Copy out each command line in the Hadoop MapReduce excerpt below, in the order they appear.

EXCERPT:
___

The MapReduce is defined in a java file and class that will be named WeatherHourlyStats. The commands to compile and to create the jar file are:

javac -classpath $HADOOP_CLASSPATH -d WeatherHourlyStats WeatherHourlyStats.java
jar -cvf WeatherHourlyStats.jar -C WeatherHourlyStats/ .

To clean-up the output directory before executing the MapReduce Job:

hdfs dfs -rm -r -f /user/chris/output

The command to launch the Hadoop job:

hadoop jar WeatherHourlyStats.jar chris.hadoop.examples.WeatherHourlyStats /user/admin/input /user/chris/output

Monitor MapReduce Progress

Cloudera Manager dashboards and monitoring tools provides a lot of information. Once the Hadoop job is launched, in the main screen of Cloudera Manager, monitor the overall health of the cluster.

From the main Cloudera Manager dashboard, you can verify the number of MapReduce Job running, IO stats of the cluster network, etc.

From the main Cloudera Manager dashboard, you can verify the number of MapReduce Job running, IO stats of the cluster network, etc.

Additional information can be found in the MapReduce service dashboard, such as number of pending map() and reduce() tasks, number of slots utilized, as well as many additional informational graphs.

From the MapReduce service dashboard, there is additional information about running jobs.

From the MapReduce service dashboard, there is additional information about running jobs.

The activities dashboard, where all the jobs are listed, provides job specific information, such as percentage of completion of the map() and reduce() steps, graphs of the memory, CPU, IO used, etc. This information can be aggregated at the cluster level or drilled-down to a specific job.

MapReduce Activity Dashboard provide very detailed information about the MapReduce jobs, including logs and overview graphs

MapReduce Activity Dashboard provide very detailed information about the MapReduce jobs, including logs and overview graphs

The Job details Dashboard provides tasks information and detailed log execution, including the running time:

The MapReduce Job Details Dashboard provides information on all map() and reduce() tasks, including status, log file, execution time, etc.

The MapReduce Job Details Dashboard provides information on all map() and reduce() tasks, including status, log file, execution time, etc.

The Tasks distribution also provides useful insights on how the MapReduce tasks were distributed in the cluster, based on CPU or Memory vs. the duration.

The MapReduce Job Tasks Distribution provides interesting information on how the tasks were executed in the cluster.

The MapReduce Job Tasks Distribution provides interesting information on how the tasks were executed in the cluster.

___

RECORD EXCERPTS:
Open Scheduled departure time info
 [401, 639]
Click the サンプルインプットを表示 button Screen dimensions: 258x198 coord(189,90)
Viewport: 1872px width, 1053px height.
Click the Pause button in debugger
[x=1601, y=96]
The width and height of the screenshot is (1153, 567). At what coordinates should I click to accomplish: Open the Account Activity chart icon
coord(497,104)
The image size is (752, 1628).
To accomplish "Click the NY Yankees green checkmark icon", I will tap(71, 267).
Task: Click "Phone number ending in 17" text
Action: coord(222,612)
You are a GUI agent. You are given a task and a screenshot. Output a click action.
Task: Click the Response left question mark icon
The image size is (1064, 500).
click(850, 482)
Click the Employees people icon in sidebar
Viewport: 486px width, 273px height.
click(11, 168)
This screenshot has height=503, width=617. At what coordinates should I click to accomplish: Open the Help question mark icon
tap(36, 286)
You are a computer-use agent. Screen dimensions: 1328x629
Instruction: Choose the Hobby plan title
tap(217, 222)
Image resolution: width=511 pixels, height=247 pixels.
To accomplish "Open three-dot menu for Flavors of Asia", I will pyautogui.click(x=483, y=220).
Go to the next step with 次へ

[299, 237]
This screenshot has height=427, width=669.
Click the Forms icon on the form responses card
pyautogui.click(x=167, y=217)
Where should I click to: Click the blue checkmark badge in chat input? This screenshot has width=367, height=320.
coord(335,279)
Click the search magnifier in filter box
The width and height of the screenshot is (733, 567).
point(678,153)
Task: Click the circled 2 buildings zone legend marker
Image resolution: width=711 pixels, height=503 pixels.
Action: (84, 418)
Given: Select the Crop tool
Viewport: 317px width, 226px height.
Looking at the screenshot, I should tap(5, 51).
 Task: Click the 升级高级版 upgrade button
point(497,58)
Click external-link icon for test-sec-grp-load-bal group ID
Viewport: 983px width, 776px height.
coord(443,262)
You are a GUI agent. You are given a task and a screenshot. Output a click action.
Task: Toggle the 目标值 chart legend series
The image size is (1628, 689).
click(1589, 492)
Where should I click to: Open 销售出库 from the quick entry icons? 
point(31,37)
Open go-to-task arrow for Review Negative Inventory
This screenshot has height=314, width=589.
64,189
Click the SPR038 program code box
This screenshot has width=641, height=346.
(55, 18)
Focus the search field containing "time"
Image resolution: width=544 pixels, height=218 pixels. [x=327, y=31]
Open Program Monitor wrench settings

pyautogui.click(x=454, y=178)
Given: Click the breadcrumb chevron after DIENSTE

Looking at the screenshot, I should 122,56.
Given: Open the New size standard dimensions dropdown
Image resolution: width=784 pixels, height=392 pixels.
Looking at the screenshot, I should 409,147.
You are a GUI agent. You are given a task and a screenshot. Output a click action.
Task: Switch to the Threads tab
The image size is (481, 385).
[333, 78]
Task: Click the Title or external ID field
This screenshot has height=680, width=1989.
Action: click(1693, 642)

___

RESULT OF THE EXERCISE:
javac -classpath $HADOOP_CLASSPATH -d WeatherHourlyStats WeatherHourlyStats.java
jar -cvf WeatherHourlyStats.jar -C WeatherHourlyStats/ .
hdfs dfs -rm -r -f /user/chris/output
hadoop jar WeatherHourlyStats.jar chris.hadoop.examples.WeatherHourlyStats /user/admin/input /user/chris/output